Tareas pendientes
(1) Responda brevemente estas preguntas sobre el fragmento acerca de los vaqueros Levi's:
(a) ¿Cómo se llamaba la persona que encarnaba el mito fundacional en el colegio de quien narra?
(b) ¿En qué década sitúa el texto el nacimiento del adolescente como constructo?
(c) ¿De qué año era el verano del amor que se menciona?
(2) Reproduzca el fragmento sobre los vaqueros Levi's comenzando por "THIS LAND IS" y continuando hasta "quisiéramos unos Levi’s.", y cambie "Jordi" por "Javier".
(3) Indique si cada afirmación concuerda con el fragmento sobre los vaqueros Levi's. Responda sí o no y cite las palabras del texto que lo deciden.
(a) Jordi llevaba el pelo corto.
(b) Los alumnos del colegio sabían que Marlon Brando y James Dean habían llevado unos Levi's.
(c) El texto atribuye a John Waters una frase sobre la gente metida en problemas.

Fragmento del texto
######

THIS LAND IS YOUR LAND

En cada colegio o instituto había un mito fundacional, una persona que había logrado su aspecto no por mímesis, sino por instinto. Ese outsider nos sumía en una especie de hipnosis gregaria. En mi colegio esa persona se llamaba Jordi, llevaba el pelo largo, era repetidor y follonero (“la gente metida en problemas siempre es más sexy”, dijo John Waters) y él solito hizo que todos quisiéramos unos Levi’s.

© Gorka Olmo

Es una de las poquísimas marcas presentes en todas las décadas desde el nacimiento del adolescente como constructo, en los años cincuenta. Todos habían llevado unos Levi’s: Marlon Brando, James Dean, Marilyn Monroe, Jane Birkin, la mitad del cast de Quadrophenia, los hippies del verano del amor de 1967... pero de todo esto nosotros no teníamos ni idea. Veíamos los anuncios y lo que no entendíamos, lo intuíamos. El denim era el uniforme del rebelde: el western dude, la rudeza erótica del blue collar, la guapura sana y deportista de los chicos de Bruce Weber...

######

Datos
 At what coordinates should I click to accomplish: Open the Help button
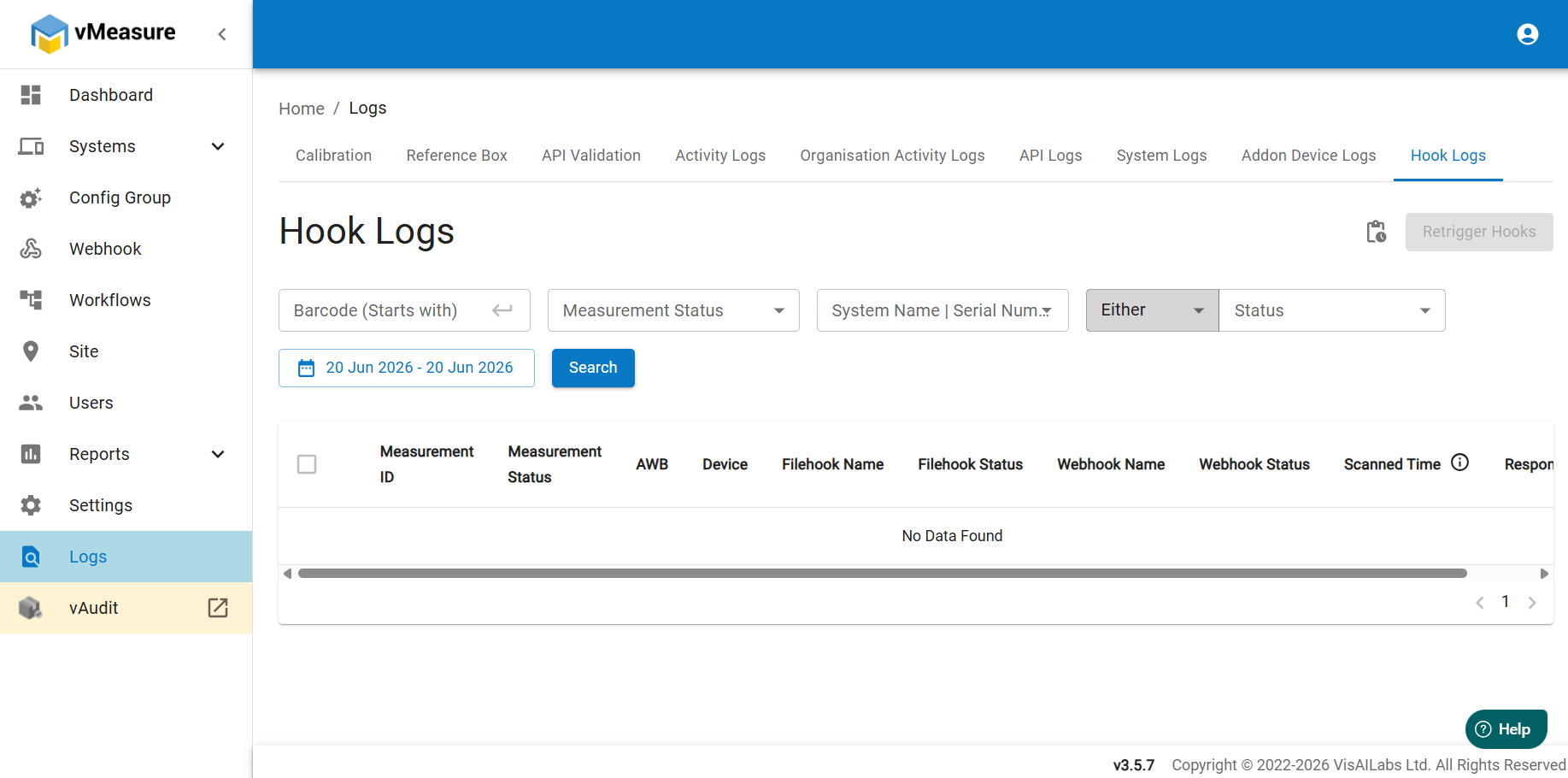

######

Respuestas en orden
(1)
(a) Jordi.
(b) En los años cincuenta.
(c) De 1967.

(2)
THIS LAND IS YOUR LAND

En cada colegio o instituto había un mito fundacional, una persona que había logrado su aspecto no por mímesis, sino por instinto. Ese outsider nos sumía en una especie de hipnosis gregaria. En mi colegio esa persona se llamaba Javier, llevaba el pelo largo, era repetidor y follonero (“la gente metida en problemas siempre es más sexy”, dijo John Waters) y él solito hizo que todos quisiéramos unos Levi’s.

(3)
(a) No: "llevaba el pelo largo".
(b) No: "pero de todo esto nosotros no teníamos ni idea".
(c) Sí: "“la gente metida en problemas siempre es más sexy”, dijo John Waters".